Sam Houston Tollway was allegedly the quickest way to get from the northwest to the south side of Behemothville, but several $1.50 delays later, this seemed to be an unpleasant urban myth only slightly less annoying than waking up in an ice-filled bathtub missing a kidney. The real problem was the first toll plaza, which Static admittedly flubbed, ending up in the Tolltag lane without a tag. Tried to pay double at the next toll booth, but noooo, that would have been too easy.
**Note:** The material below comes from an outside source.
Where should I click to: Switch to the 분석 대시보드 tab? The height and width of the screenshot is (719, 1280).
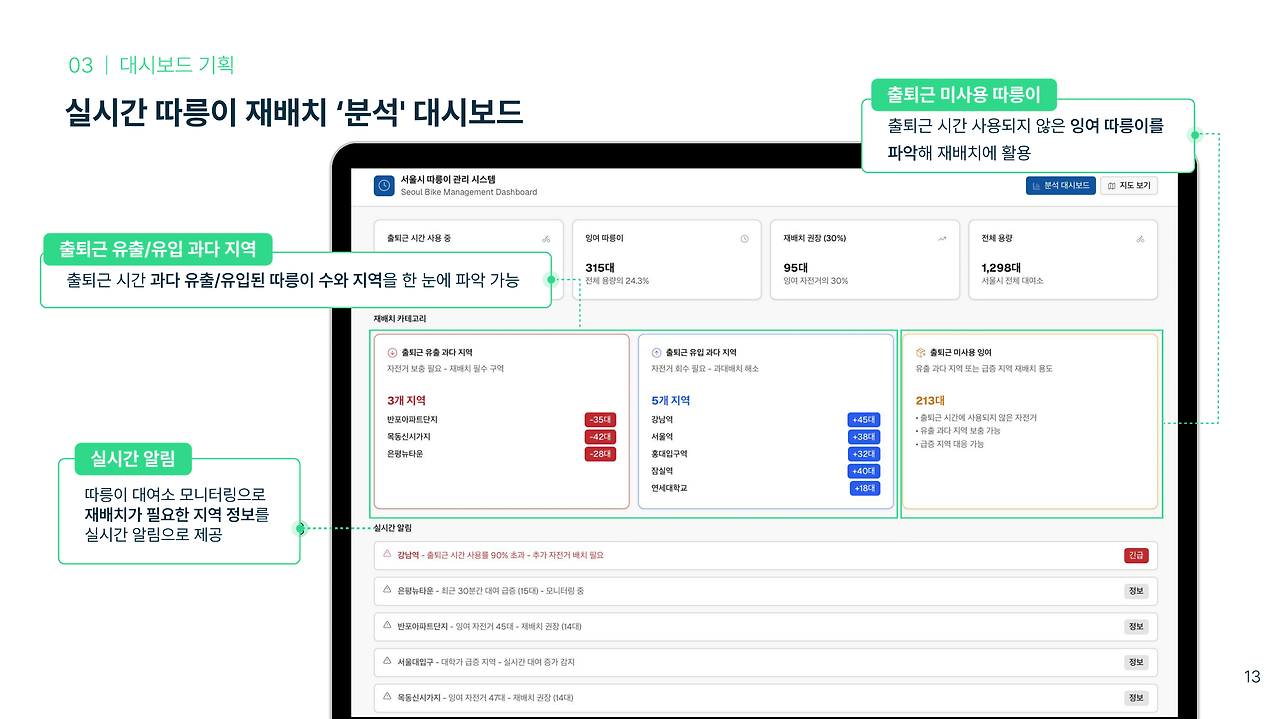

On Monday, the solution to the uneasy lingering question landed in the mailbox. What price a single $1.50 missed toll? Answer: almost $35 – including the processing fee. Do you know how many gin and tonics $35 will buy? How many good books (used paperbacks)? Albums? Mole enchiladas at El Asadero? Stamps on angry letters to legislators?

Just think of the thrills and bills we all have to look forward to if corporations – huge, foreign corporations – take over our highways. They sure won’t be calling them freeways anymore.

Soul(less) City
Driving around Fort Worth’s revitalized inner-city neighborhoods is kind of like taking a dominatrix to your high-school reunion – both exciting and scary. Sure, there are some fine-looking new residences being built. But are they packing ’em in too deep? That’s life in the big city – stuff happens. Sometimes it’s shiny, sometimes it’s Shinola.

There’s one thing that doesn’t have to happen, though – boring, cookie-cutter names for the new developments going up on old ground. It doesn’t cost a builder any more to call his condos something that honors the history of the ‘hood, or calls up some actual piece of Fort Worth geography or heritage. Trinity Uptown – major yawn.

That’s so similar to … yes, Static has it – Dallas’ Uptown development, where the name also has no connection to the neighborhood. Why couldn’t the development along Samuels Avenue, for instance, have been named Pioneers Ridge, or Samuels Place? This stuff is bad enough in suburbia; in places that actually have some history, it’s inexcusable.

Static’s suggestions for the next catchy combo-name developments: Anywhere Square. Generic Place. And best of all, Retread de Dallas.